### WHAT YOU WILL DO
Copy the listing word for word, starting with the line that contains "pixels, height=1512 pixels." and going on through the line that contains "y-axis-title: Error rate", with both of those lines included.

[Stored data entries]
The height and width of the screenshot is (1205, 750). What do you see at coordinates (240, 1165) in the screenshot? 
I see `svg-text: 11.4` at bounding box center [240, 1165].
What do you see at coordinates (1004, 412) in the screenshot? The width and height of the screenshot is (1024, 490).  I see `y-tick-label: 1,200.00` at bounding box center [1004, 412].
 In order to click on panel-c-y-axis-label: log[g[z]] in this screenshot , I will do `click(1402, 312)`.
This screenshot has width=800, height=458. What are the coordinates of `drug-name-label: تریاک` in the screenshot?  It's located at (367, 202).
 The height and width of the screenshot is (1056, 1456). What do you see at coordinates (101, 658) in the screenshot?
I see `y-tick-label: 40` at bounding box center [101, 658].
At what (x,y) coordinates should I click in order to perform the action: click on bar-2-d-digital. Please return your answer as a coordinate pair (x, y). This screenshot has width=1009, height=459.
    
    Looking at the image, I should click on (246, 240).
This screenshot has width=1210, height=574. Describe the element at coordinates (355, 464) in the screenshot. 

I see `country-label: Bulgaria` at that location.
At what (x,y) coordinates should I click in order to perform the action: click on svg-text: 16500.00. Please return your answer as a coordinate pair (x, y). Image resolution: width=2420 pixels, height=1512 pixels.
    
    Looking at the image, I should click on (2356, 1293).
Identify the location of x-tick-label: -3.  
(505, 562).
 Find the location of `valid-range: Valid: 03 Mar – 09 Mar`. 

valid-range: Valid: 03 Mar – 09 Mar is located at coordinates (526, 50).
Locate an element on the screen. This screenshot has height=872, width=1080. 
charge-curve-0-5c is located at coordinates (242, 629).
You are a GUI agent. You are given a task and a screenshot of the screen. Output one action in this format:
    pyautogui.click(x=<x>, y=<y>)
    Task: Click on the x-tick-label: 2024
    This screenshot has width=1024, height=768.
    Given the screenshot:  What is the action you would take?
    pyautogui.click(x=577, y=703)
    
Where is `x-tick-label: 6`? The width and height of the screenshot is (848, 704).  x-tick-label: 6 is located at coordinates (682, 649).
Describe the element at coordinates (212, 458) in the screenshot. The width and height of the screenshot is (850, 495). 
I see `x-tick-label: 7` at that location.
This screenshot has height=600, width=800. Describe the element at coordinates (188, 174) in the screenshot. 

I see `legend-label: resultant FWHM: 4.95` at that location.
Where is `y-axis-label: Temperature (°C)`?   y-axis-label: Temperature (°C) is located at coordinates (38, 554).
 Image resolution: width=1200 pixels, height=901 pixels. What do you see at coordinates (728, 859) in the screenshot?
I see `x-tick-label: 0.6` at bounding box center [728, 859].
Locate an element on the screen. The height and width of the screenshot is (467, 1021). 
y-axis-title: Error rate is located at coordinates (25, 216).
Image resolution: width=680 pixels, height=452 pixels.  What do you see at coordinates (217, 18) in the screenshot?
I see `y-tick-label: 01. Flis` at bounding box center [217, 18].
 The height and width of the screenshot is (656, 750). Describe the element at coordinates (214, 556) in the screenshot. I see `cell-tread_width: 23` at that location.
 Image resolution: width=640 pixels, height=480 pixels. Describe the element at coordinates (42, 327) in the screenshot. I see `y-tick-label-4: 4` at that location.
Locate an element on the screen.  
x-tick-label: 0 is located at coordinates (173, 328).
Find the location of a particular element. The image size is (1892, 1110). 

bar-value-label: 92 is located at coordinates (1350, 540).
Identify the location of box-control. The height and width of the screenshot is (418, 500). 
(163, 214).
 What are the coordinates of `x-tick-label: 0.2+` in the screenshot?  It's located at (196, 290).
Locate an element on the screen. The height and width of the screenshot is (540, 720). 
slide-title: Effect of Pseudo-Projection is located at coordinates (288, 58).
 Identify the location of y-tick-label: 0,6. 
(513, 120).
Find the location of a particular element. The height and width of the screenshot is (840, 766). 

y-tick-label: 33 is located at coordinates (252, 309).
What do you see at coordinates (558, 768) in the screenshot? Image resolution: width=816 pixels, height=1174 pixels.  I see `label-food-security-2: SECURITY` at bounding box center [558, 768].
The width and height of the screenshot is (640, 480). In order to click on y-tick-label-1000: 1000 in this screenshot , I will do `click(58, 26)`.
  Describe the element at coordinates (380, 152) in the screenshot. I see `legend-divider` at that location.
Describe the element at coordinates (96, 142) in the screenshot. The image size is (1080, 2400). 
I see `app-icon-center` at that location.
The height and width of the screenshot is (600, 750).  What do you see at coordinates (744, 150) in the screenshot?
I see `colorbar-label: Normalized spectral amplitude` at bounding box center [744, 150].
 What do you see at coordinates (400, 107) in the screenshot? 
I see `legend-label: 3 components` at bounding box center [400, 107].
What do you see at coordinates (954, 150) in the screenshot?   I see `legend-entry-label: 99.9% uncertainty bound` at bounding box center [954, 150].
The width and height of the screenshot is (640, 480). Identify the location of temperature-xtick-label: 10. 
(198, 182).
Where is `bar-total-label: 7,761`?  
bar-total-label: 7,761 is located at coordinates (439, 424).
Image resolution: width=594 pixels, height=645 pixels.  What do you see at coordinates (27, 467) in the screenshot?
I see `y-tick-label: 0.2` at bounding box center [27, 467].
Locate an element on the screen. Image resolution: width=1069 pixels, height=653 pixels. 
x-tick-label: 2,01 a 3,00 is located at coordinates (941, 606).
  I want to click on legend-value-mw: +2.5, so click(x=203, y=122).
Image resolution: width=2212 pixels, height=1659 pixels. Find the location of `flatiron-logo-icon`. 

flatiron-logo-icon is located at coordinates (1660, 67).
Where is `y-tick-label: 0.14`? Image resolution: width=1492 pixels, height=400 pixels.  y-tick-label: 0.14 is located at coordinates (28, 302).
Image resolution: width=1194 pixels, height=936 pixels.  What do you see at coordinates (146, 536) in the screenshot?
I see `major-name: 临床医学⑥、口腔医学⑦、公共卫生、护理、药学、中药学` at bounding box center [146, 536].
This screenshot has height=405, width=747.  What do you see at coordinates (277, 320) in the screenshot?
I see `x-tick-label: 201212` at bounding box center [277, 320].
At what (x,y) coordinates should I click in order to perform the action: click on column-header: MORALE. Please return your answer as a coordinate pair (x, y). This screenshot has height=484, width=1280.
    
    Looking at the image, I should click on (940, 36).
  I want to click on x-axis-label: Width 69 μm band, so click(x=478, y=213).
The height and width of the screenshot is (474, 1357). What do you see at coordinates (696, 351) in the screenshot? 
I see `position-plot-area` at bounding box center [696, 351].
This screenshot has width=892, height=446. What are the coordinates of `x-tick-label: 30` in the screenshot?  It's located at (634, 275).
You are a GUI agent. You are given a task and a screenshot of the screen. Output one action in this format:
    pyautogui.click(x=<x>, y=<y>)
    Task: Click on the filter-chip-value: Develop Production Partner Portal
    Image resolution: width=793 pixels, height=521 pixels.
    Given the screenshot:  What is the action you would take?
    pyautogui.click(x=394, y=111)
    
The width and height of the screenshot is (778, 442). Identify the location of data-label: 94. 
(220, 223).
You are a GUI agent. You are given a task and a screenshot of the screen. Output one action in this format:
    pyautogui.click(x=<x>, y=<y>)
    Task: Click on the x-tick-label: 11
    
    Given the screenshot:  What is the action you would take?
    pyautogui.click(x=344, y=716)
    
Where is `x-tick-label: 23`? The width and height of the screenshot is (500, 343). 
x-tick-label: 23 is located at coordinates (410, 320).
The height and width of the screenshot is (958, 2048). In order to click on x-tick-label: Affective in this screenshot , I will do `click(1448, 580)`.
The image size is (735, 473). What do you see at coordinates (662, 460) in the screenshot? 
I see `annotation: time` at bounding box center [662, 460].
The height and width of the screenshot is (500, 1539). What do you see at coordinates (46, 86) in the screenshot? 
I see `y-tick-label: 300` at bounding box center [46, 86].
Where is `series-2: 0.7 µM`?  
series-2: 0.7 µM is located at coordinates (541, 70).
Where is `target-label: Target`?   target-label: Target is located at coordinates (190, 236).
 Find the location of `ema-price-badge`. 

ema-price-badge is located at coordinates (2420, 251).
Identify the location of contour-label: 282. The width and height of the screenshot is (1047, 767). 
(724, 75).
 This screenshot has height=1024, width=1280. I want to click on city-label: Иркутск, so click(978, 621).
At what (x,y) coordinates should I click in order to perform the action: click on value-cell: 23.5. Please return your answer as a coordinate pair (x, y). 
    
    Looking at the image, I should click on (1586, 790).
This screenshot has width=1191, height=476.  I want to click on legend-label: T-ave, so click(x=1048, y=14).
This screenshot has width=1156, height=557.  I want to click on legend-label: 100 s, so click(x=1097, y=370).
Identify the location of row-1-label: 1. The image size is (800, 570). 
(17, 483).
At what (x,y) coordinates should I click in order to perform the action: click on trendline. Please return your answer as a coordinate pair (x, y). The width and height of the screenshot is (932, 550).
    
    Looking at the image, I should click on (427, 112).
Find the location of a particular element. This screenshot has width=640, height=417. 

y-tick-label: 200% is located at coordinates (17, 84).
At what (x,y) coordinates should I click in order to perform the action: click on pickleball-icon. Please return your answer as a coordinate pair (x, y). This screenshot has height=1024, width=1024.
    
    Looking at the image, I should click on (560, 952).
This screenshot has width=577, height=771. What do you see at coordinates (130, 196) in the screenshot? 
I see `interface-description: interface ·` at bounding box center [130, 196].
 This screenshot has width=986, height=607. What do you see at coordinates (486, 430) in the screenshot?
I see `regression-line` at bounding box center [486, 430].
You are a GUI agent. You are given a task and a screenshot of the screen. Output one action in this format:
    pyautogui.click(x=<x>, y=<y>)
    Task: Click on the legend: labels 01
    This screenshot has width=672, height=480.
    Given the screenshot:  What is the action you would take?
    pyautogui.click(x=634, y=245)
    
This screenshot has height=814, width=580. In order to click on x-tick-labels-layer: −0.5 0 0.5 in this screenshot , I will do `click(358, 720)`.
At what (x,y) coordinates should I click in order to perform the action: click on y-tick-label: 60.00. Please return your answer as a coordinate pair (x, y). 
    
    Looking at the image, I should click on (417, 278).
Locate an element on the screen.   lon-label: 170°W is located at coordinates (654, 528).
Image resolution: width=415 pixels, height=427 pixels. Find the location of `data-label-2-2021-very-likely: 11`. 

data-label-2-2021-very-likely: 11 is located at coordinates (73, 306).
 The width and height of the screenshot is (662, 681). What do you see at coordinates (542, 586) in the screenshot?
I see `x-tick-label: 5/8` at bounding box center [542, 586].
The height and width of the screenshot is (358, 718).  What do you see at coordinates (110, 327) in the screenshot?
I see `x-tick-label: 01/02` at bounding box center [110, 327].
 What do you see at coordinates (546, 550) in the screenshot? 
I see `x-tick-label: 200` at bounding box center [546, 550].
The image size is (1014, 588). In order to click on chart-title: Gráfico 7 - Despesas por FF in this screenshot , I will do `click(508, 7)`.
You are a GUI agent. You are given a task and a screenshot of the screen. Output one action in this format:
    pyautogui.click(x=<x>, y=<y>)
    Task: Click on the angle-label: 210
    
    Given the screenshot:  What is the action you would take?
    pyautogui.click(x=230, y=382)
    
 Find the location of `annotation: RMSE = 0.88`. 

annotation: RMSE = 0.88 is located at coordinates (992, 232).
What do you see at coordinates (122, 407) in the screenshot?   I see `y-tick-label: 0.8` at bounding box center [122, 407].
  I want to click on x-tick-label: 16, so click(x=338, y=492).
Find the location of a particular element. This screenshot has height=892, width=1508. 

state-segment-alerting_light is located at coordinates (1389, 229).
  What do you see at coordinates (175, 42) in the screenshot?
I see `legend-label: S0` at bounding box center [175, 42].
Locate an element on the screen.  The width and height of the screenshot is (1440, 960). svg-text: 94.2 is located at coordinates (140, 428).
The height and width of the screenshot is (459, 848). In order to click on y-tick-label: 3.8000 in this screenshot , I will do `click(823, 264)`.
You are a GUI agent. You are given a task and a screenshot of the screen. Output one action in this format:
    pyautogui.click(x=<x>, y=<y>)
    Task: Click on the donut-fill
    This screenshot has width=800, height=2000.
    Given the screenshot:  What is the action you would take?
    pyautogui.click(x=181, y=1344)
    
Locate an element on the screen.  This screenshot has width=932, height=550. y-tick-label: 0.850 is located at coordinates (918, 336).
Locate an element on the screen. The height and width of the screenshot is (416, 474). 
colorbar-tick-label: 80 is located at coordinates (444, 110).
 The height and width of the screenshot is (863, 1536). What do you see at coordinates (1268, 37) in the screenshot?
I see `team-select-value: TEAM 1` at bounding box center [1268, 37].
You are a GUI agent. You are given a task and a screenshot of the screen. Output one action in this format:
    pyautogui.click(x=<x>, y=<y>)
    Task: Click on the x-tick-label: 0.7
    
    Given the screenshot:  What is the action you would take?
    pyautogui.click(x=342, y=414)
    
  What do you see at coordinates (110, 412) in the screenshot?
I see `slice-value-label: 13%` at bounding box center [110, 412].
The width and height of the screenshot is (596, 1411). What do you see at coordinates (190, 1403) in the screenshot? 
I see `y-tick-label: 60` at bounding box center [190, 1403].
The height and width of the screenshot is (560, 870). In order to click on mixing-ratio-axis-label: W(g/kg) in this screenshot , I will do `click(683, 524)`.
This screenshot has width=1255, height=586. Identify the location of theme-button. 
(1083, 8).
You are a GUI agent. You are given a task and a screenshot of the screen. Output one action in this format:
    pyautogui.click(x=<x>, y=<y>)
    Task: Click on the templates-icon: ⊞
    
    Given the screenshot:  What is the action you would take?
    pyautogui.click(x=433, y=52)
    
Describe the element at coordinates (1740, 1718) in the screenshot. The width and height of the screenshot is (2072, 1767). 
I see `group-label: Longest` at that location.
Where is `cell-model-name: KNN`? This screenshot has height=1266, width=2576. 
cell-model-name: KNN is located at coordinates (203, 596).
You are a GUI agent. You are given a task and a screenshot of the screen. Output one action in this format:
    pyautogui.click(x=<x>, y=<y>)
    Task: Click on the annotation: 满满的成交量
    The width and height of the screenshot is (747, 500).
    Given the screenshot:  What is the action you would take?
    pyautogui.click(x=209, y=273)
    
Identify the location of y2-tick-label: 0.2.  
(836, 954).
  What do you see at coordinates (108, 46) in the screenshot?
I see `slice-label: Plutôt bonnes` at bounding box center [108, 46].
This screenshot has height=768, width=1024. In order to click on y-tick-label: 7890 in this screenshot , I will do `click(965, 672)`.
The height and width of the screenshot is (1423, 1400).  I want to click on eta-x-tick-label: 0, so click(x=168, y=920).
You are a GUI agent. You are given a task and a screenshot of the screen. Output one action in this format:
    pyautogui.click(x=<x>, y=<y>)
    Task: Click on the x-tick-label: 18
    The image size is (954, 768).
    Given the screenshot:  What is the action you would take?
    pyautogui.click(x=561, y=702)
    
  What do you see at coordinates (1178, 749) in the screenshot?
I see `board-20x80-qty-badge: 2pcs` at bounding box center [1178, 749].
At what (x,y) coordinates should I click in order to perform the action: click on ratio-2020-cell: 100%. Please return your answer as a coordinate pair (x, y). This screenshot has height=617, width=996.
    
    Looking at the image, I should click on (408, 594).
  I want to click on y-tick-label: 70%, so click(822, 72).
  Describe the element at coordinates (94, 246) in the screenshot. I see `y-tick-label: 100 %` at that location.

### PROBLEM SOLUTION
At what (x,y) coordinates should I click in order to perform the action: click on svg-text: 16500.00. Please return your answer as a coordinate pair (x, y). Image resolution: width=2420 pixels, height=1512 pixels.
    
    Looking at the image, I should click on (2356, 1293).
Identify the location of x-tick-label: -3.  
(505, 562).
 Find the location of `valid-range: Valid: 03 Mar – 09 Mar`. 

valid-range: Valid: 03 Mar – 09 Mar is located at coordinates (526, 50).
Locate an element on the screen. This screenshot has height=872, width=1080. 
charge-curve-0-5c is located at coordinates (242, 629).
You are a GUI agent. You are given a task and a screenshot of the screen. Output one action in this format:
    pyautogui.click(x=<x>, y=<y>)
    Task: Click on the x-tick-label: 2024
    This screenshot has width=1024, height=768.
    Given the screenshot:  What is the action you would take?
    pyautogui.click(x=577, y=703)
    
Where is `x-tick-label: 6`? The width and height of the screenshot is (848, 704).  x-tick-label: 6 is located at coordinates (682, 649).
Describe the element at coordinates (212, 458) in the screenshot. The width and height of the screenshot is (850, 495). 
I see `x-tick-label: 7` at that location.
This screenshot has height=600, width=800. Describe the element at coordinates (188, 174) in the screenshot. 

I see `legend-label: resultant FWHM: 4.95` at that location.
Where is `y-axis-label: Temperature (°C)`?   y-axis-label: Temperature (°C) is located at coordinates (38, 554).
 Image resolution: width=1200 pixels, height=901 pixels. What do you see at coordinates (728, 859) in the screenshot?
I see `x-tick-label: 0.6` at bounding box center [728, 859].
Locate an element on the screen. The height and width of the screenshot is (467, 1021). 
y-axis-title: Error rate is located at coordinates (25, 216).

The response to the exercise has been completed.